(Saved data entries)

####

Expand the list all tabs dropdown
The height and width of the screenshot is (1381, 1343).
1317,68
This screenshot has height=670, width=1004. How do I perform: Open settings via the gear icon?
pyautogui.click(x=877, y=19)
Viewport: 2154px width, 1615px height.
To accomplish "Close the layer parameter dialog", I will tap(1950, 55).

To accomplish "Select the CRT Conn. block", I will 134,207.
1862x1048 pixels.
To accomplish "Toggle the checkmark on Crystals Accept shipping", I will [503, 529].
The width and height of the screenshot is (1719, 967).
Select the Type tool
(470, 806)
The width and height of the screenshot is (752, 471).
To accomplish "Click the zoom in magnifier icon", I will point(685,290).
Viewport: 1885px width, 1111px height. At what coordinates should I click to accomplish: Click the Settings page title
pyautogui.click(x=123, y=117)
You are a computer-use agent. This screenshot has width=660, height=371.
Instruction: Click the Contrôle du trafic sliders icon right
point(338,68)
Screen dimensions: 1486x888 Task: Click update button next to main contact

####

● **ASSIGNED TASK**
Every line from the one that contains "Viewport: 1885px width, 1111px" down to and including the last line of the records above must be set down exactly, with nothing else.

● **EXERCISE RESULT**
Viewport: 1885px width, 1111px height. At what coordinates should I click to accomplish: Click the Settings page title
pyautogui.click(x=123, y=117)
You are a computer-use agent. This screenshot has width=660, height=371.
Instruction: Click the Contrôle du trafic sliders icon right
point(338,68)
Screen dimensions: 1486x888 Task: Click update button next to main contact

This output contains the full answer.